PMI Endeksi: Satın Alma Yöneticileri Endeksi olarak da bilinen PMI rakamları gelen veriler arasındaki en olumlusu. Hazirandan sonra Temmuz’da da bu endeks 50 seviyesinin üzerinde kalarak sanayide işlerin iyiye gitmekte olduğunu teyit etti. Ağırlıklı olarak iç talep, kısmen de dış talep üretimin artmasında etkili oldu. Üretim kapasitelerindeki artışlar da ek yatırım ihtiyaçlarının ortaya çıkabileceğine işaret etmekte. Öte yandan, talepteki iyileşme girdi maliyetlerindeki artışın müşterilere daha kolay yansıtılmasını sağlamakta. Bu da nihai ürün fiyatlarında artışa sebep oluyor.
Faizler: Faizler derken Londra’da oluşan swap ve CDS faizlerinden bahsetmek gerekiyor. Yurtdışındaki TL açığı (ve Türk bankalarının bu açıkları fonlamasına getirilen katı kısıtlamalar) yüzünden bu faizlerde bir süre piyasadışı fiyatlamalar gözlemlendi. Şahsen, özellikle sıcak para mefhumuna hiç de sıcak bakmayan biri olarak bu gelişmeye çok da üzülmedim doğrusu. Ancak gene de bu anormal faiz oynamalarının TL ile ilgili yatırımcı algısını son derece negatif etkilediği de bir gerçek. Yurtiçindeki TL faizlere baktığımızda ise Temmuz başına göre düşüş hızında bir durulma görülse de, süregelen enflasyona göre çok düşük kalmaya devam ediyor. Özellikle mevduat faizlerinin seviyeleri “neden tasarruf sahipleri reel faizler bu kadar eksideyken hâlâ TL mevduat yaparlar?” sorusunu sorduracak kadardüşük.
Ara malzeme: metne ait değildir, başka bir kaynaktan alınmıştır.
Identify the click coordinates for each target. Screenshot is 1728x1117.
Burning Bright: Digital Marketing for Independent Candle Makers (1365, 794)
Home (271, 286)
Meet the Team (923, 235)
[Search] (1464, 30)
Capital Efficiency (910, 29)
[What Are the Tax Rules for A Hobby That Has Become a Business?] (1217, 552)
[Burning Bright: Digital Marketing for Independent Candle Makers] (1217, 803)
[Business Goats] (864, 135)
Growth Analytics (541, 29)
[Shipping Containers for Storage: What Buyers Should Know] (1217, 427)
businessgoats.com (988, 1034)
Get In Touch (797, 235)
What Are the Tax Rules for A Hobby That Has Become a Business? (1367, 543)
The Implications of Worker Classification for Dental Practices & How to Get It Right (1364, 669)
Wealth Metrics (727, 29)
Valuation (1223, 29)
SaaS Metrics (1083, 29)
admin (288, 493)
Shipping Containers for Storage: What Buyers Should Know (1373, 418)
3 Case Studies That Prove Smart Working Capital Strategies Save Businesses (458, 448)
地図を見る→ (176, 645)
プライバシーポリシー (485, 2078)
Kurlar: Doların değer kaybı (dolayısıyla da altının değerlenmesi) sürüyor. ABD’de korona vakalarının önlenememesi, tedbirlerin sıkılaştırılma ihtimalinin artması, 10 yıllık faiz oranlarının rekor düşük seviyeleri ve ileriye dönük enflasyon beklentilerindeki artış doların zayıflamasına neden oluyor. Bu durumun bizim açımızdan iyi tarafı ise ihracat gelirlerimizin ağırlıklı olarak Euro (ithalat giderlerimizin ise dolar) üzerinden olması. Kötü tarafı ise doların rezerv statüsünün zayıflamasının emtia üreticisi pek çok ülkenin aleyhinde bir durum olması. Korona ile hızla gerileyen emtia endeksleri halen sene başı seviyelerinin üçte bir kadar altında seyretmekte. TL kurlarda görülen hareketlenmenin ise TL’nin tarihi değerlere göre zaten aşırı zayıf olduğu bu noktada Türkiye ekonomisi için hiçbir faydası yok.
Netice olarak, gelen verileri dikkatli takip etmeye devam ederek şu noktada fazla iyimser veya kötümser yorumlara itibar etmememiz gerekiyor.